__YOUR OBJECTIVE__
Output these lines as a numbered list, skipping blank lines and leaving out the pictures.

__RECORDS FOR THE TASK__
>>>>>

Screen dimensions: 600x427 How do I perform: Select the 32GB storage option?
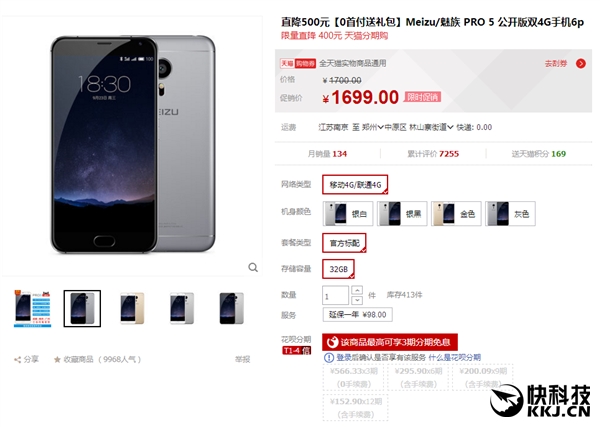pos(338,269)
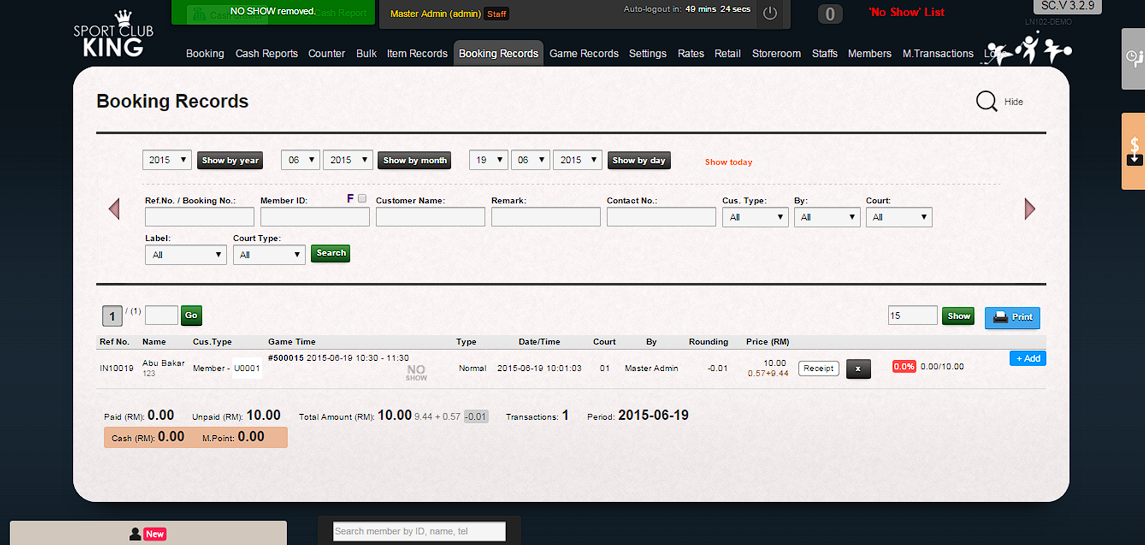Click the new member person icon
The width and height of the screenshot is (1145, 545).
136,534
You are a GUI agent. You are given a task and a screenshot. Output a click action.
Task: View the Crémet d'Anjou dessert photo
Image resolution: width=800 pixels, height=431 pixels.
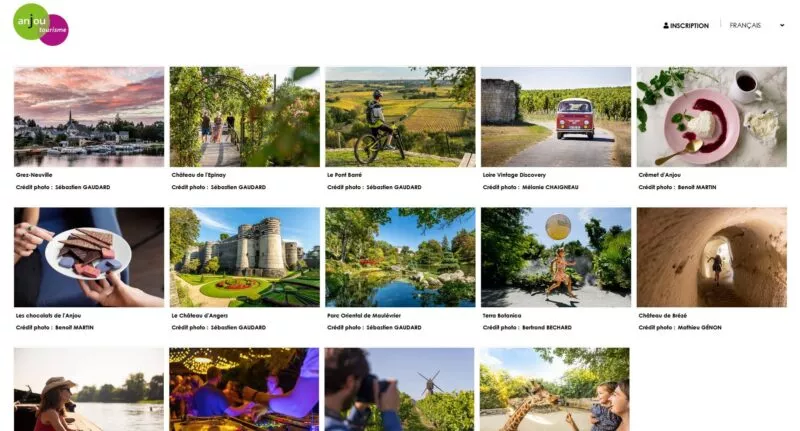(x=712, y=117)
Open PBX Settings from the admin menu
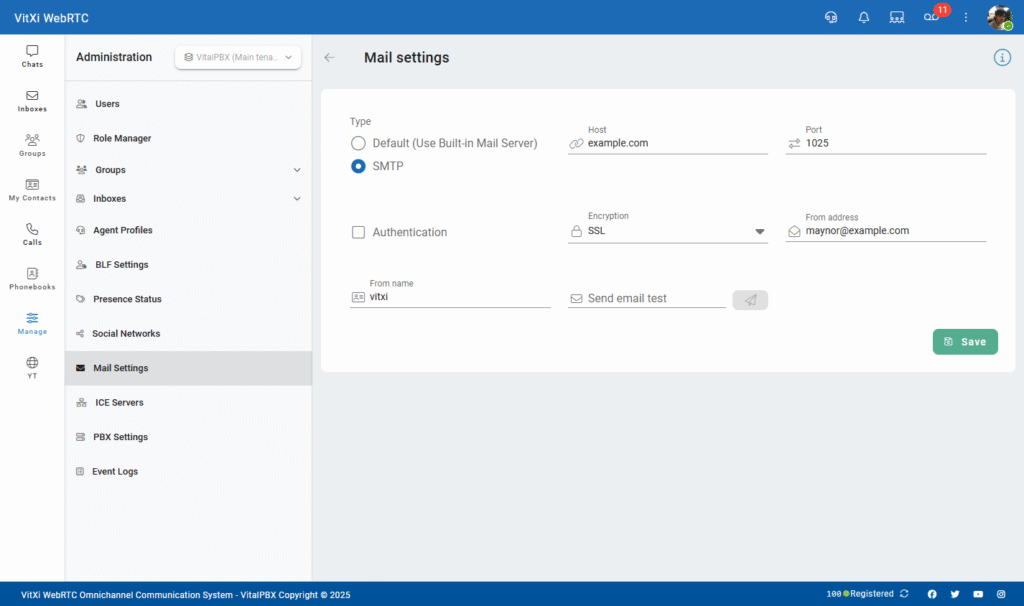Image resolution: width=1024 pixels, height=606 pixels. (x=120, y=437)

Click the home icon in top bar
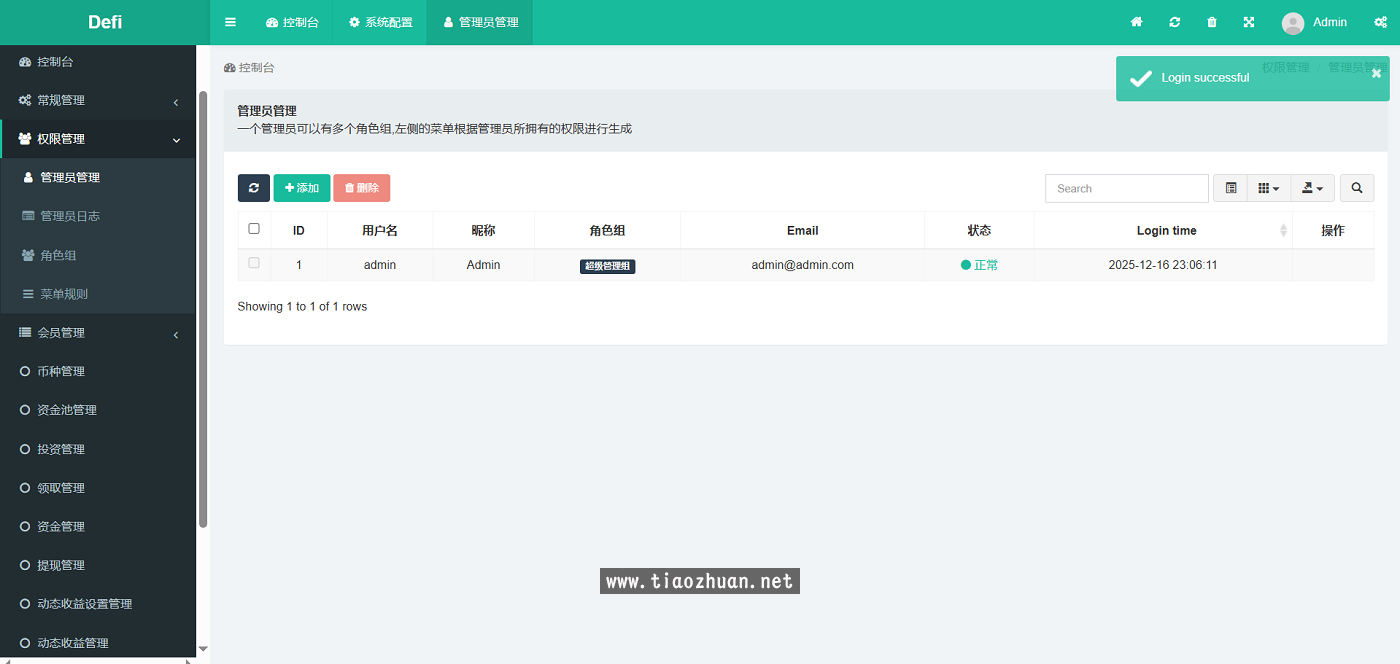pos(1136,22)
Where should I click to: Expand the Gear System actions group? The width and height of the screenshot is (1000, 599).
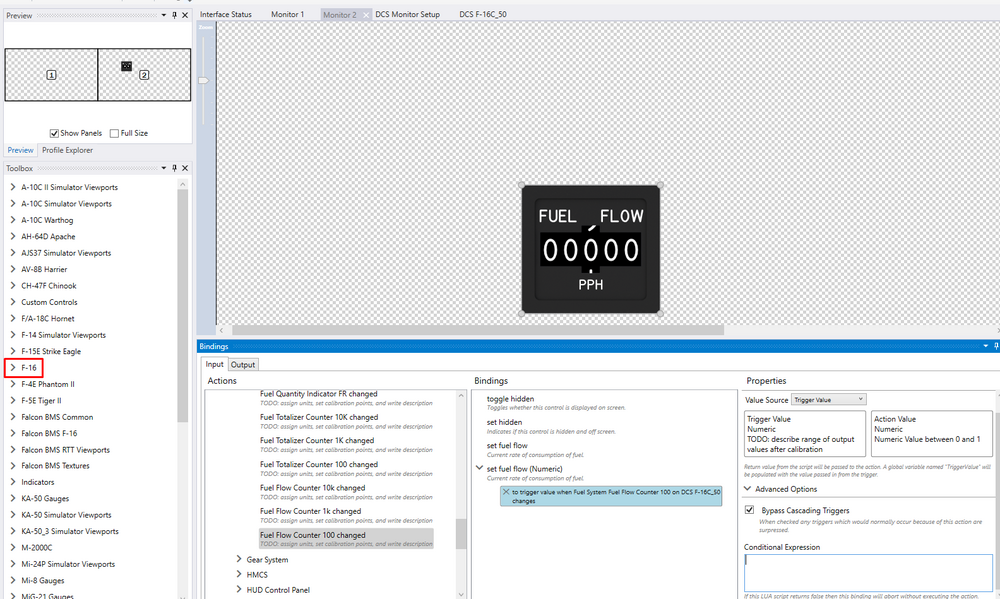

<<<<<

__SOLUTION FOR THIS PROBLEM__
1. Screen dimensions: 600x427 How do I perform: Select the 32GB storage option?
2. pos(338,269)
3. Click the new member person icon
4. The width and height of the screenshot is (1145, 545).
5. 136,534
6. You are a GUI agent. You are given a task and a screenshot. Output a click action.
7. Task: View the Crémet d'Anjou dessert photo
8. Image resolution: width=800 pixels, height=431 pixels.
9. (x=712, y=117)
10. Open PBX Settings from the admin menu
11. Image resolution: width=1024 pixels, height=606 pixels. (x=120, y=437)
12. Click the home icon in top bar
13. pos(1136,22)
14. Where should I click to: Expand the Gear System actions group? The width and height of the screenshot is (1000, 599).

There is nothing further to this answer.